* _TO BE DONE_: Format the listing as a JSON list of strings with one string per line and no blank lines. Begin at the line containing "Identify the location of 'BOOK" and stop after the line containing "What do you see at coordinates (649, 524)".

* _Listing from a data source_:
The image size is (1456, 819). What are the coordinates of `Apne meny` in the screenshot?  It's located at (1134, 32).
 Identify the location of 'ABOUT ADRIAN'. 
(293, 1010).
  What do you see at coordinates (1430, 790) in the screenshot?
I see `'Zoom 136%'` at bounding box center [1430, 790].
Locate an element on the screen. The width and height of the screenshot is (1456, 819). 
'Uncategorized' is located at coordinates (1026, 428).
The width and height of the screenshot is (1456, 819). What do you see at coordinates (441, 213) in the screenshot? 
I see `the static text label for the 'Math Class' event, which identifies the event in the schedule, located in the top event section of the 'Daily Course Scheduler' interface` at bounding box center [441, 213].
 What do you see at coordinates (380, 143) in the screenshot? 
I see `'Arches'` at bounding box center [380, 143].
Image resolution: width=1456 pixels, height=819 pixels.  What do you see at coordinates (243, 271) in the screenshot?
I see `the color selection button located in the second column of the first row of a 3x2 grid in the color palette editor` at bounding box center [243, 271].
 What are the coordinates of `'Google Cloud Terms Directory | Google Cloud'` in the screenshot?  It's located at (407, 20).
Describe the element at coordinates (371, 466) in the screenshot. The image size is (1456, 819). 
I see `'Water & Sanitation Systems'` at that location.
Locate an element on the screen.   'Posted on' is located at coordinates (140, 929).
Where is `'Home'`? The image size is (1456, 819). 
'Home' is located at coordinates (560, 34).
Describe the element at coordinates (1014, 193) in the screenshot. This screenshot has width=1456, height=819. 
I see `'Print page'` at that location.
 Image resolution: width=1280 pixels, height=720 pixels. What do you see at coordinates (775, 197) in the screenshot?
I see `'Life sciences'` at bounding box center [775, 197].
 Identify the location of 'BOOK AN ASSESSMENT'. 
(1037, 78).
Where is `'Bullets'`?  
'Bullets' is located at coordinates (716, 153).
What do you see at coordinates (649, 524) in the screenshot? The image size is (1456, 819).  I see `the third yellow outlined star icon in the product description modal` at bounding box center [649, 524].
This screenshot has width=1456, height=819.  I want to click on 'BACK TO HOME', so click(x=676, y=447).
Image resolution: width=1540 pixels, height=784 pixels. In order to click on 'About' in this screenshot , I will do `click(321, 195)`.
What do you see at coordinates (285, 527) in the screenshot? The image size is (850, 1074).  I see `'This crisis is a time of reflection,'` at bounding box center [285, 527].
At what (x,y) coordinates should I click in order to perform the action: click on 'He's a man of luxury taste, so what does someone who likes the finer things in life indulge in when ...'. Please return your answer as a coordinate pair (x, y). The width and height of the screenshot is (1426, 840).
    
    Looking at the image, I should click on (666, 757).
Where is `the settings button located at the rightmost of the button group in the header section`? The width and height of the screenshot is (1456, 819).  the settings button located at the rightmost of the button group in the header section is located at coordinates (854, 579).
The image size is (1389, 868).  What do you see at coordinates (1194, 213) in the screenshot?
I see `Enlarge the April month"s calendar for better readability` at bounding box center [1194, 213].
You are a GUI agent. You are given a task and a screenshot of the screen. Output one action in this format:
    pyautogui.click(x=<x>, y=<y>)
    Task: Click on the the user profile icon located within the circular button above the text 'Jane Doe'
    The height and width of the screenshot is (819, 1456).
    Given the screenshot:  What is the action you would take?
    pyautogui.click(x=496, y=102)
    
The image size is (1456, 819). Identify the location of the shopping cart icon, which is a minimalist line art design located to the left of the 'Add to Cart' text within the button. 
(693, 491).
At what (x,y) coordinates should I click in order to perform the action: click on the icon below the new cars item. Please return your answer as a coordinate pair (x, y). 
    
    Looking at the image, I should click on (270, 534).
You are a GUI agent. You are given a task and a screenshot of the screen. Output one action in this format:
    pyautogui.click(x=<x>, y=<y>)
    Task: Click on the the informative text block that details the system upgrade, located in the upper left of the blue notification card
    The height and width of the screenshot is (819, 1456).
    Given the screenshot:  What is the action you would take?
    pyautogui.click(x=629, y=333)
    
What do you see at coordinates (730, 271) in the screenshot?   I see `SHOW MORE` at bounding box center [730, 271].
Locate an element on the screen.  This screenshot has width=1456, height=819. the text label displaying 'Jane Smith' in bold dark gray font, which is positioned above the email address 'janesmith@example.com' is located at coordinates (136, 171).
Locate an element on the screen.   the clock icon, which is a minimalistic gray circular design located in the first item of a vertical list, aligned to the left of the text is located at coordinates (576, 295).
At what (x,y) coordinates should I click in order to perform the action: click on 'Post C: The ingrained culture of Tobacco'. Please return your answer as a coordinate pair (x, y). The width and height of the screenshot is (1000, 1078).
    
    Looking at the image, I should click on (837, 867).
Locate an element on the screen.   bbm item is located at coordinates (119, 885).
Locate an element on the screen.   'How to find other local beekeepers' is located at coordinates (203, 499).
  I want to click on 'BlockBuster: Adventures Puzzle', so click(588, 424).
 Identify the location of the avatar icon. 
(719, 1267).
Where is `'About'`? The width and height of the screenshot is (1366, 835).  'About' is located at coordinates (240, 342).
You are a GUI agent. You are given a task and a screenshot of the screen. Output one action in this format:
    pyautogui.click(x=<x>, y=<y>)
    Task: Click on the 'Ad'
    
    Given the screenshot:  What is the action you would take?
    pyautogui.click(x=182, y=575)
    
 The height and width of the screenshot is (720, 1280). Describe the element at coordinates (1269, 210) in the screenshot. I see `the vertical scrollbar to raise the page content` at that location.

* _COMPLETED TASK_:
[
  " Identify the location of 'BOOK AN ASSESSMENT'. ",
  "(1037, 78).",
  "Where is `'Bullets'`?  ",
  "'Bullets' is located at coordinates (716, 153).",
  "What do you see at coordinates (649, 524) in the screenshot? The image size is (1456, 819).  I see `the third yellow outlined star icon in the product description modal` at bounding box center [649, 524]."
]